The artist restored the original hot pink, turquoise and indigo stripes for the massive flag, which was chronicled in the 2004 documentary, “Rainbow Pride.” After the celebrations in Key West ended, the flag was cut into sections and distributed to more than 100 cities around the world.
Baker was “overwhelmed with joy” seeing the White House and other global landmarks lit up in rainbow colors.
On June 26, 2015, the Supreme Court legalized same-sex marriage nationwide.

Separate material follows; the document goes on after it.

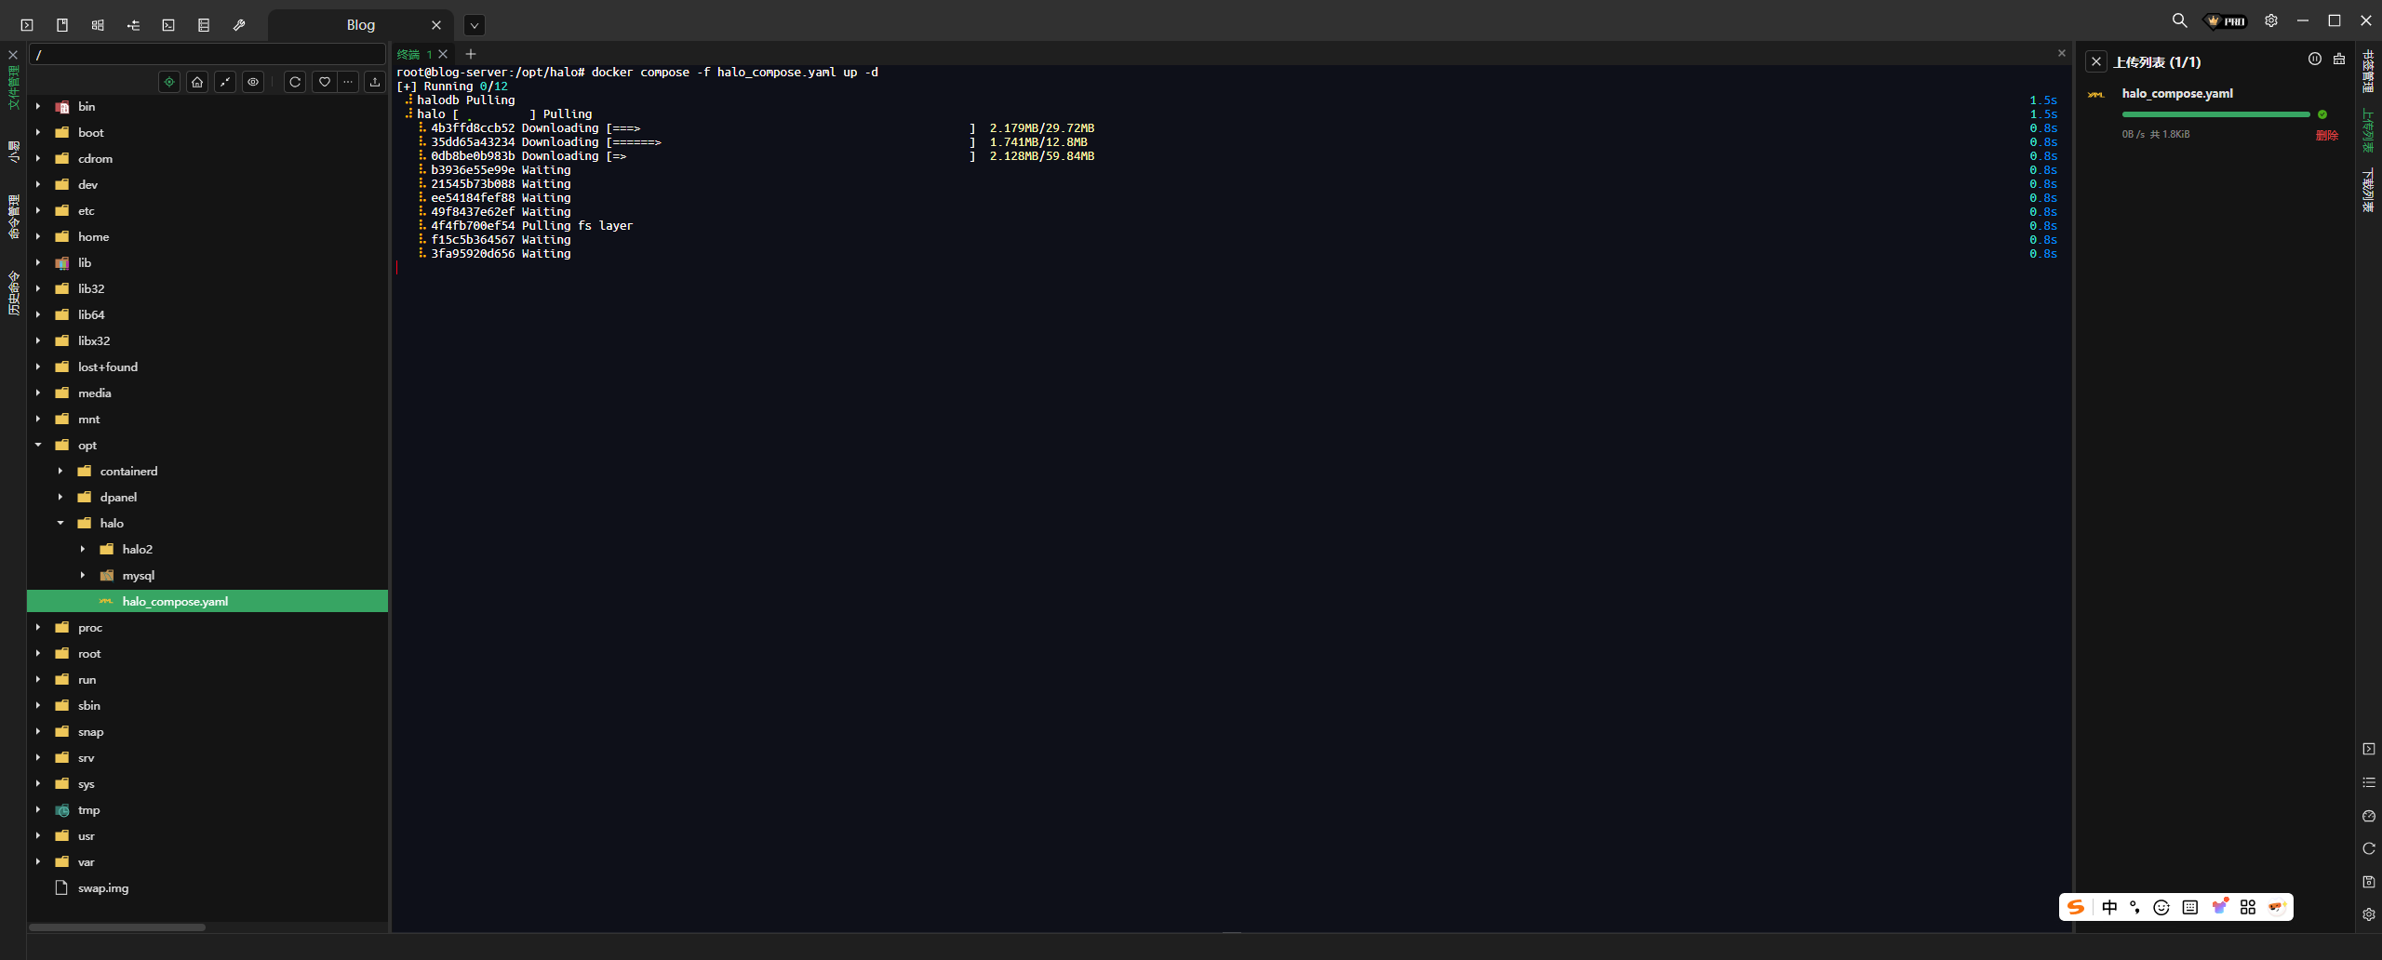Click the refresh icon in file manager toolbar
Viewport: 2382px width, 960px height.
pos(295,82)
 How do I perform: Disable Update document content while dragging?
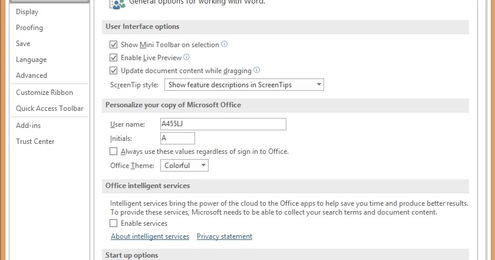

The White House celebrated the ruling by illuminating its façade in rainbow colors, as did New York’s Empire State Building, San Francisco’s City Hall and Walt Disney World’s Cinderella Castle.
Seeing the illumination of those landmarks “blew Baker’s mind,” Beal said. “I think he was overwhelmed with joy that this flag made by hippies… in San Francisco had become a permanent worldwide symbol.”
Baker was especially forever grateful to Jeff Tiller, who was then the White House’s associate communications director and reportedly conceived the idea.
“[Tiller] really lit the fuse,” Beal said.
Seeing Donald Trump hold the flag on the campaign trail, however, was a different story.
Weeks ahead of the 2016 presidential election, Trump hoisted an upside-down rainbow flag on which the words “LGBT for Trump” had been scribbled in black marker at a rally in Greeley, Colorado.
Baker responded to Trump’s election, Beal said, by creating a nine-color rainbow flag with a lavender stripe added for diversity. He also unveiled an art installation of concentration camp-style uniforms emblazoned with oversize pink triangles that was displayed at a San Francisco gallery.
“That’s how much he feared the Trump regime,” Beal said.
The flag has been reinterpreted over the years by adding or modifying colors.
In 2017, Philadelphia unveiled a new flag with black and brown stripes added to represent people of color who previously felt ”marginalized, ignored, and even intentionally excluded” from its Pride celebrations.
Philly’s flag was created after a series of complaints against LGBTQ bars in the city, some of which had allegedly denied entry to people of color based on vague dress codes. The revised flag sparked controversy among some critics, who viewed adding stripes to Baker’s original design as disrespectful.
This was the version Waithe (in the photo immediately above) wore to the Met Ball.
As for Baker, “he would have loved it,” Beal said. “He was not precious about how the flag was used — he might have added those colors to the flag himself for them.”